• QUÉ HACER:
**1)** Copia de las historias ridículas el trozo que va de "1 Tokyo, Japón, primavera" a "verano, circa 1994.", pero pon "bar" en lugar de "restaurante".
**2)** Repite sin cambiar nada las líneas del listado que van de la que contiene "Task: Switch to the Costumes tab" al final del listado, ambas incluidas.

Tres breves historias ridículas protagonizadas por el autor

1 Tokyo, Japón, primavera de 1993
Me escapo de la comitiva que me llevó por Asia, del protocolo y los micros y traductores para caminar la calle al mediodía. Hay una plaza enorme, florecida, y en el centro de la plaza un restaurante. Voy a almorzar ahí, viendo la vida pasar. Carne pido (nostalgias que ya no tengo). Traen un jugoso bife, acompañamientos, jarra grande de agua con hielo y tengo tiempo para disfrutarlo. Casi distraído embadurno el pedazo de carne con la pastita verde esa que veo por primera vez en mi vida (no eran tiempos de Dashis y Sushis Clubes). Lo que sigue fueron lágrimas, ademanes, gritos ahogados y pedido con ademanes de otra jarra grande, más hielo, puteadas en perfecto español y pérdida de sensibilidad del cuello para arriba. 

2 Mendoza, un verano muy verano, circa 1994. 
Trabajé en Mendoza hasta el fin de semana y tengo que volverme en el vuelo del sábado que hace escala en Córdoba. Llevo mi mochila y bolso que tuve que despachar. Siempre me gustaron los equipajes. Éstos eran muy cancheros, finitos, elegantes. El negro Arocena, amigo de mi padre y electricista de barcos, me regala 4 frascos de quinotos y duraznos en almíbar hechos por él. Salgo feliz de su chacra con el tesoro, dos en la mochila y dos en el bolso. Subimos al avión. El calor no para. Yo despacho el bolso y dejo la mochila en el suelo. Escala en Córdoba. Suben unos 20 productores, cámaras, comentaristas, estrellas del automovilismo. Hubo TC y todo era fiesta. Yo había puesto la mochila en el asiento del medio (siempre elijo pasillo) con la secreta esperanza que no se siente nadie. Pero lo veo venir y ya sé que el que se sentará a mi lado no es la chica del escote sino el gordo gordísimo que viene desvencijado por el calor. Secándose con pañuelos los litros que brotan de su papada y cabeza. Camisa celeste (con escasos centímetros del celeste original y casi toda la extensión de un celeste modificado, oscuro, por la mojada) y un pantalón finito color caqui. Viene, viene, se tambalea y viene, mira y es ahí, a mi lado. Saco la mochila del asiento. El gordo sonríe con esas sonrisas diáfanas, que solo los gordos te regalan. Y en ese microsegundo en el que saco la mochila me doy cuenta que algo anduvo mal. Pésimo. Me doy cuenta que se rompieron los frascos y que el almíbar está untado en el asiento. Tarde. El gordo se desploma. Ya no había tiempo de avisarle cuando tomó la decisión de zambullirse. Ya no. Se duerme. Solo quiero cambiar de lugar. Evaporarme. Llegamos a aeroparque y con una excusa lo dejo pasar, dejo la mochila debajo del asiento porque chorrea. El se levanta y se va. Todo su culo mojado. Untuoso. Almibarado. No se da cuenta hasta que ha caminado unos metros. Se toca. Se sonroja, creo que cree que se meó. Mira para atrás. Yo sigo buscando cosas inexistente, contando miguitas que se han caído. Se desorienta. Al bajar y esperar el bolso en la cinta compruebo que hay cajas mojadas, untuosas. También los frascos del bolso se han roto. También hay almíbar. El gordo se fue, no despachó equipaje. No hay pistas que vinculen un culo almibarado con un quinoto.

• DATOS DE ORIGEN:
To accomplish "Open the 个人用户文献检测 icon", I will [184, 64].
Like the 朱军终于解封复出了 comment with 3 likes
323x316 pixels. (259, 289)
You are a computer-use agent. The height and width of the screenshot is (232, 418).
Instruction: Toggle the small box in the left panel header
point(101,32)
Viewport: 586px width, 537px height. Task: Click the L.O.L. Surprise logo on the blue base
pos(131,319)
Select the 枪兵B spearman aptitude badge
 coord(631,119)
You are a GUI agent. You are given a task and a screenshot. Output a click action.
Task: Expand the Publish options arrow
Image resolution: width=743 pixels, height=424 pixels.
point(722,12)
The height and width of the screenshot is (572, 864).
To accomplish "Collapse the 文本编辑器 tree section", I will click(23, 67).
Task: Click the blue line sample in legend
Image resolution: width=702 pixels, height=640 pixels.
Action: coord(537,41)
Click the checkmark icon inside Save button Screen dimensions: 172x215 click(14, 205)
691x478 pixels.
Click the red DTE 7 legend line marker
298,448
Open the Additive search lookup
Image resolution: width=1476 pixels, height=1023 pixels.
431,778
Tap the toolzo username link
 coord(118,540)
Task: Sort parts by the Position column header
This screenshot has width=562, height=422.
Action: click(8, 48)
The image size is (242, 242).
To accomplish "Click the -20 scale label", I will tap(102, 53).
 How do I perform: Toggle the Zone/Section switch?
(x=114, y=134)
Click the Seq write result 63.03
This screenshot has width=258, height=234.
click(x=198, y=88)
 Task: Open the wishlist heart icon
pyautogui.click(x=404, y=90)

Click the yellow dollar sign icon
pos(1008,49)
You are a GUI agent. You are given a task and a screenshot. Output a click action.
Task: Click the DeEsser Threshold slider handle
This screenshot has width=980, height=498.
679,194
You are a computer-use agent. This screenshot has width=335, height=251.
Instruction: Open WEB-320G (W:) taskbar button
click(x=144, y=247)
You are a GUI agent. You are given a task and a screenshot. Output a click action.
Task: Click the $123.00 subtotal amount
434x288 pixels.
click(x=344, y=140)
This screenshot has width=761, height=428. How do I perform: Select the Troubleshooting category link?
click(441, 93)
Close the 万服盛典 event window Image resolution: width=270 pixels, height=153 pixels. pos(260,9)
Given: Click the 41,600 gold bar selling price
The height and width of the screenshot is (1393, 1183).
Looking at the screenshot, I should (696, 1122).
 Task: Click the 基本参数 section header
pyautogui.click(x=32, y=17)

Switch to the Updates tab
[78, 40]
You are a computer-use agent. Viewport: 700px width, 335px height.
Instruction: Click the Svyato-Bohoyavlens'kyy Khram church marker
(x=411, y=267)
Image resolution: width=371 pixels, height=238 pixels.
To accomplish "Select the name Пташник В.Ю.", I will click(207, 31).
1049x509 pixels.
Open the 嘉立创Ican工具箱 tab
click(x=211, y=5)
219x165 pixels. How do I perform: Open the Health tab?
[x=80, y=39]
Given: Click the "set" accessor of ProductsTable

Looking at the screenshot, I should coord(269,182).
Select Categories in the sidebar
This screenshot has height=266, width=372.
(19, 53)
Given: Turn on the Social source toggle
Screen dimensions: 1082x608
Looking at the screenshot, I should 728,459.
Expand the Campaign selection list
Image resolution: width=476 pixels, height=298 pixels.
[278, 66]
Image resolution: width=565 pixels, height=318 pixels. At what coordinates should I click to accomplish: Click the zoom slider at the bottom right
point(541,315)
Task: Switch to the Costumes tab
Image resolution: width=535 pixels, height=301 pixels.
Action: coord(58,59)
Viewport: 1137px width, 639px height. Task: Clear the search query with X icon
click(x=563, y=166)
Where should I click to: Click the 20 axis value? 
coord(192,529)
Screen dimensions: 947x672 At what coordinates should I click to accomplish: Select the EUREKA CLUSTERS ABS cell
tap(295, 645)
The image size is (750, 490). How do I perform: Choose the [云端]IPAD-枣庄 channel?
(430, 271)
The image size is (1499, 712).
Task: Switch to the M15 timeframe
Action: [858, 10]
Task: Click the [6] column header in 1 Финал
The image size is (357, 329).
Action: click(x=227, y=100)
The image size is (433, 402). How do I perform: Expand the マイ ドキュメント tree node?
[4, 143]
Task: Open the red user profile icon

• RESPUESTAS EN ORDEN:
**1)**
1 Tokyo, Japón, primavera de 1993
Me escapo de la comitiva que me llevó por Asia, del protocolo y los micros y traductores para caminar la calle al mediodía. Hay una plaza enorme, florecida, y en el centro de la plaza un bar. Voy a almorzar ahí, viendo la vida pasar. Carne pido (nostalgias que ya no tengo). Traen un jugoso bife, acompañamientos, jarra grande de agua con hielo y tengo tiempo para disfrutarlo. Casi distraído embadurno el pedazo de carne con la pastita verde esa que veo por primera vez en mi vida (no eran tiempos de Dashis y Sushis Clubes). Lo que sigue fueron lágrimas, ademanes, gritos ahogados y pedido con ademanes de otra jarra grande, más hielo, puteadas en perfecto español y pérdida de sensibilidad del cuello para arriba. 

2 Mendoza, un verano muy verano, circa 1994.

**2)**
Task: Switch to the Costumes tab
Image resolution: width=535 pixels, height=301 pixels.
Action: coord(58,59)
Viewport: 1137px width, 639px height. Task: Clear the search query with X icon
click(x=563, y=166)
Where should I click to: Click the 20 axis value? 
coord(192,529)
Screen dimensions: 947x672 At what coordinates should I click to accomplish: Select the EUREKA CLUSTERS ABS cell
tap(295, 645)
The image size is (750, 490). How do I perform: Choose the [云端]IPAD-枣庄 channel?
(430, 271)
The image size is (1499, 712).
Task: Switch to the M15 timeframe
Action: [858, 10]
Task: Click the [6] column header in 1 Финал
The image size is (357, 329).
Action: click(x=227, y=100)
The image size is (433, 402). How do I perform: Expand the マイ ドキュメント tree node?
[4, 143]
Task: Open the red user profile icon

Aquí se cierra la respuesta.